Birmingham Metropolitan College’s Anti-Racist Journey
Becoming an anti-racist college has guided a 5-year process of structural, cultural and strategic transformation at BMet. Led by Principal Pat Carvalho and Deputy Principal Anna Jackson, BMet is now recognised as an anti-racist college and an Ambassador-level organisation within the Social Recruitment Advocacy Group (SRAG), among its many other awards. Their social value impact is measurable and embedded in all that they do. We're sharing their journey in support of Race Equality Week in the UK.
What Does It Mean to Be Anti-Racist?
Anti-racist refers to the active process of identifying, challenging, and changing the values, structures, policies, and behaviors that perpetuate systemic racism and racial inequity.

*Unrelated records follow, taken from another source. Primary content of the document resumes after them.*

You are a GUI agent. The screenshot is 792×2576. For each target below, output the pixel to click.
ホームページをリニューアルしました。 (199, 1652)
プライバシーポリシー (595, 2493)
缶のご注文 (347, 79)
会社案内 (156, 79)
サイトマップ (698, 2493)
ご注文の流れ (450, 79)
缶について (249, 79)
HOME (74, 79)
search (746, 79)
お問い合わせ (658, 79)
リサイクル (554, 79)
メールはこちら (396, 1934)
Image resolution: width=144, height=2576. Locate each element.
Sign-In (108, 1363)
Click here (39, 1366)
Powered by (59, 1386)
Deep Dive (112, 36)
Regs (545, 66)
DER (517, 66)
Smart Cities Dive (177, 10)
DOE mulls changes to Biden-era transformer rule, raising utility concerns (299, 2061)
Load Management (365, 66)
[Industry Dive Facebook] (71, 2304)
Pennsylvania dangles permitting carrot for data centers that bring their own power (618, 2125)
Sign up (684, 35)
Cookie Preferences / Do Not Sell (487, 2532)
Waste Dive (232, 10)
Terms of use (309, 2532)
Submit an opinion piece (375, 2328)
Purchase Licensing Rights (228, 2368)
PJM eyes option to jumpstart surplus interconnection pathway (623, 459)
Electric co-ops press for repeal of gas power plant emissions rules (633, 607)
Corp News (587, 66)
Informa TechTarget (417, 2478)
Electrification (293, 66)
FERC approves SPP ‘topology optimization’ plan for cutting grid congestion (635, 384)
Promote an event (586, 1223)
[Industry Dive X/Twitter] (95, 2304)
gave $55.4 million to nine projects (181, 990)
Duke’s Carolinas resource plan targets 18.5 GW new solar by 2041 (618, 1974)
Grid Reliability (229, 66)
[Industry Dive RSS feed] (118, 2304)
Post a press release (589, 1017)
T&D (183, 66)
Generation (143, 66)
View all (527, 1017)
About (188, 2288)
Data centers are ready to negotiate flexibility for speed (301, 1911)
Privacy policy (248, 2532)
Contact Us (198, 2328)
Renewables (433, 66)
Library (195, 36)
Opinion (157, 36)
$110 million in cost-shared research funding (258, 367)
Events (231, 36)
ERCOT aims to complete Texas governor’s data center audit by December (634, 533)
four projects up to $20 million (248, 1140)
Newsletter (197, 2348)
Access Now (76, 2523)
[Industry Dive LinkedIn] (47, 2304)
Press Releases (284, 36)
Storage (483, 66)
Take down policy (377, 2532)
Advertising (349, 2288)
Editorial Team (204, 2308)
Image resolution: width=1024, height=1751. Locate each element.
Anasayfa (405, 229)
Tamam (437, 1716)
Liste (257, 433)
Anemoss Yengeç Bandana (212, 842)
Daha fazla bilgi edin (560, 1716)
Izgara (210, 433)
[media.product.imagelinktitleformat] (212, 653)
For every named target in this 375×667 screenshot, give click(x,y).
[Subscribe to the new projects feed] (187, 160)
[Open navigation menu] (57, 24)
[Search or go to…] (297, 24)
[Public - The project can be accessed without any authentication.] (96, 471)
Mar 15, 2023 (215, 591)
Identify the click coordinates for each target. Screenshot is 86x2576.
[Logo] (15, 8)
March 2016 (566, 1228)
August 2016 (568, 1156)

Unlike being “not racist,” which is passive and focused on personal belief, being anti-racist is a deliberate commitment to action - to create conditions that advance racial equity in both outcomes and experiences.
BMet's mission reflects their communities. 70% of the student population come from black and ethnic minority groups, in the youngest major city in Europe - at the 2021 census, nearly 40% of its residents were under the age of 25. Their local authority catchment includes several wards with some of the highest levels of multiple deprivation.
To succeed, the college committed to serving as more than an education provider - it would become an anchor institution, acting as a catalyst for the creation of social and economic impact in the north of the city and beyond.
Supported early by the Black Further Education Leadership Group and its 10-Point Plan, BMet College began to interrogate how institutional practices - from curriculum to recruitment - might unintentionally replicate racial inequity. The result has been a whole-college transformation:
- A full review and redesign of the curriculum, co-created with students, teaching staff and employers.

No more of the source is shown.